Wednesday, June 25, 2008

Monsters 'R Us

Looks like Bart Simpson may get his monkey-man after all.

The Washington Post tells us: "It has been 50 years since scientists first created DNA in a test tube, stitching ordinary chemical ingredients together to make life's most extraordinary molecule. Until recently, however, even the most sophisticated laboratories could make only small snippets of DNA -- an extra gene or two to be inserted into corn plants, for example, to help the plants ward off insects or tolerate drought. Now researchers are poised to cross a dramatic barrier: the creation of life forms driven by completely artificial DNA."

"Scientists in Maryland have already built the world's first entirely handcrafted chromosome -- a large looping strand of DNA made from scratch in a laboratory, containing all the instructions a microbe needs to live and reproduce. In the coming year, they hope to transplant it into a cell, where it is expected to boot itself up," (In six days, perhaps, with the scientists resting on the seventh day?) "like software downloaded from the internet, and cajole the waiting cell to do its bidding.
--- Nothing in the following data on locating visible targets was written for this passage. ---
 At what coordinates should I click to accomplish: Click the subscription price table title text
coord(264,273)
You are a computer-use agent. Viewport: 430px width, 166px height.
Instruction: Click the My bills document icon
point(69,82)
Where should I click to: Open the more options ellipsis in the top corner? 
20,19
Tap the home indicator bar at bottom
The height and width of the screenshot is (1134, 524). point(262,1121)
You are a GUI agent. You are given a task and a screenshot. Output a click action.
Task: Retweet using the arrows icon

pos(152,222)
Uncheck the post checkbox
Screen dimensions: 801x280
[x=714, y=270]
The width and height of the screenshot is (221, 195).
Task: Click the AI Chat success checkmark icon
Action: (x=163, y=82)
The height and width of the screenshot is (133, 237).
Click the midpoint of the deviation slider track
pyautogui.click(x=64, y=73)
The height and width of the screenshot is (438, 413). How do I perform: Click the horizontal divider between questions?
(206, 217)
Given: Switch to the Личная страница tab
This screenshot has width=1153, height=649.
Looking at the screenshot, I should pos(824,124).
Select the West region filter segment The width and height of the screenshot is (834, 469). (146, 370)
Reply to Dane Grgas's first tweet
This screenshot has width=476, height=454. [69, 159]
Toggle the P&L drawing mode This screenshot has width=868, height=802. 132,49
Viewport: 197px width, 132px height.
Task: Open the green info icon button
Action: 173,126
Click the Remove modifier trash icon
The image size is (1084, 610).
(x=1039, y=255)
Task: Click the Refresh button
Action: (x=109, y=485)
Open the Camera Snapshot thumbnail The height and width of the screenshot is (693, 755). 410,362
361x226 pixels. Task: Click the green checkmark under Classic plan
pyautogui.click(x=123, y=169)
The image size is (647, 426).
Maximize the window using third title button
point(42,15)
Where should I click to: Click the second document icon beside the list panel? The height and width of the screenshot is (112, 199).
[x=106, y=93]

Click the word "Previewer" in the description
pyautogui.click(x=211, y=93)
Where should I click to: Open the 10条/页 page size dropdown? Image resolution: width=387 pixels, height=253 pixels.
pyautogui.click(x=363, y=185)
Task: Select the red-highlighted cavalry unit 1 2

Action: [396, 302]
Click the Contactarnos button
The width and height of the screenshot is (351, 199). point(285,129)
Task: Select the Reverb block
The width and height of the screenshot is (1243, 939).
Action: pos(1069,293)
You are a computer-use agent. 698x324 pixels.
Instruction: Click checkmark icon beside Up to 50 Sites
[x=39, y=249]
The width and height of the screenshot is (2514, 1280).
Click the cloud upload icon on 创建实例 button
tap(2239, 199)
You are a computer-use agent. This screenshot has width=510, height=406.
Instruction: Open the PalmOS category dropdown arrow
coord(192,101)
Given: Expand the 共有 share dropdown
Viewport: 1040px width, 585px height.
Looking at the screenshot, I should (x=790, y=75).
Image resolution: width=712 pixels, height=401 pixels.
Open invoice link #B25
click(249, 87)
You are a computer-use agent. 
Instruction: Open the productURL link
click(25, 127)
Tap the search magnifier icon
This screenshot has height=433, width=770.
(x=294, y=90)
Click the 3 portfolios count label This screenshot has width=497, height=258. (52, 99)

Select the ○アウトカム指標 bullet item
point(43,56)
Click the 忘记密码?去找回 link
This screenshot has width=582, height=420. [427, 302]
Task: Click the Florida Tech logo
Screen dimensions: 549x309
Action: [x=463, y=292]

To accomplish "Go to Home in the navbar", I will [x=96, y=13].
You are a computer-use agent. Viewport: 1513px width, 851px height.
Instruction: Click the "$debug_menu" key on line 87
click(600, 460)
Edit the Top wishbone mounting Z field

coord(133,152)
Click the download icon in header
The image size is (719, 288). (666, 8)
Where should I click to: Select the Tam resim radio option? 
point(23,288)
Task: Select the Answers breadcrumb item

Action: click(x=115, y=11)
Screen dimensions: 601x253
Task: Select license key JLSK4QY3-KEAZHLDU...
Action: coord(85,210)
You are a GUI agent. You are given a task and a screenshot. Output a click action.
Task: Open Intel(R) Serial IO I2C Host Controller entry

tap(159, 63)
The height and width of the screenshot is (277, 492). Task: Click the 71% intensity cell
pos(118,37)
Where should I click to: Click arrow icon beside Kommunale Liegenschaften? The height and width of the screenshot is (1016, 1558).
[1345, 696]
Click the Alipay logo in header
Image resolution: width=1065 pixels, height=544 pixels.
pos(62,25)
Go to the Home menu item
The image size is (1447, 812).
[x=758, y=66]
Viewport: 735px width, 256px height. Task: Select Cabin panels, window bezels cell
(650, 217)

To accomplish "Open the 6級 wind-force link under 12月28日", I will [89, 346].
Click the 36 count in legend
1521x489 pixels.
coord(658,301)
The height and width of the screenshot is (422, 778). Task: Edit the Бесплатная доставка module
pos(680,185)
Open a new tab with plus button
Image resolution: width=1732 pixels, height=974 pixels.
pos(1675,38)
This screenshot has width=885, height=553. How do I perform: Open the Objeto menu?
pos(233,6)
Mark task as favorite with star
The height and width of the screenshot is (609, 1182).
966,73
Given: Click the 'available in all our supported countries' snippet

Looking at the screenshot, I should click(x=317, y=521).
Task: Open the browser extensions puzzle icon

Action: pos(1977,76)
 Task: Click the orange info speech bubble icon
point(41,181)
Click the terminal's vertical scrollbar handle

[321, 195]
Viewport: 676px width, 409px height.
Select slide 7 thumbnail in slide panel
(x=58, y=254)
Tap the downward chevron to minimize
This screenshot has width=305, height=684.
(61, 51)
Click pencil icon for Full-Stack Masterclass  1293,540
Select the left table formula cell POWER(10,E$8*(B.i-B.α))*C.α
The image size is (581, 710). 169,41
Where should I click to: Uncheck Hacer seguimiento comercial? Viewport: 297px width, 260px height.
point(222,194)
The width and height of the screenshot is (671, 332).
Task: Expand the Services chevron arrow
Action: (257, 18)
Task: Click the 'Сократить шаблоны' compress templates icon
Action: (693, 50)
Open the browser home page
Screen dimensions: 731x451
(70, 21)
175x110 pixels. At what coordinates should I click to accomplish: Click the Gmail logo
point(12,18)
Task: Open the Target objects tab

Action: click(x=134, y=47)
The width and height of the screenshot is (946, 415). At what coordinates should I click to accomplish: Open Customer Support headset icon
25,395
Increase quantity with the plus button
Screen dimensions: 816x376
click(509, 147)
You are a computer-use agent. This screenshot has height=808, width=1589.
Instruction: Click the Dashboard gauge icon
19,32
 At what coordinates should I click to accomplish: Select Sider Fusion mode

And while the first synthetic chromosome is a plagiarized version of a natural one, others that code for life forms that have never existed before are already under construction."

I.e. Bart Simpson's monkey-man. Or Pegasus, the Winged Horse. Or somebody might decide he wants to see some Ewoks from the Star Wars movie series. Or maybe sell clones of famous actresses as sex slaves with canine or feline-level brains to get around all the civil rights crap. Or make the monster from Alien. Make aqua men with gills who can live at the bottom of the sea. Or create a whole race of fairies or elves or hobbits. Or real live atomic fire-breathing dragons that can level small towns. Or make a Golem of Prague for a wealthy rabbi to use as his personal assassin. Or whatever else weird mess some crazed egghead wants to do, or what some wretch or criminal or Jew with too much money is willing to pay to have done.

On this web site we have already mentioned the impending advent of scientifically engineered immortality, or lifespan so greatly extended as to amount to the same thing, and asked the question: in a politically correct society, who gets to be immortal?"

Now we need to ask ourselves, "In a politically correct society, who gets to play God and make new beings?"

And what kind of new life forms will the Hillary Clintons and Barbra Streisands and Dick Cheneys of the world order to be made?


Anonymous Keith Frost said...

Ha! Now that is a great question you pose, Harold! Leave it to this brave new world to churn out lesbian Jewish Negroes as the Politically Correct master race. I'd laugh if I wasn't fighting the urge to vomit.

By the way, thank you for reminding me about that immortality piece as I have done some more reading about that since I first read that, but I suspect that most of us over 40 will not be able to take advantage of this coming immortality, I'm truly sorry to say. Even if we were, would our current Jewish masters really permit the Aryan to live forever? There's no need to answer that.

2:55 AM  
Anonymous Anonymous said...

"Or maybe sell clones of famous actresses as sex slaves with canine or feline-level brains ***. *** Or create a whole race of fairies ***."

Uh, Harold, visit Big City, U.S.A., sometime. It's already chock full of animal-brained, sex-enslaved clones of what once were women ... not to mention fairies on every corner!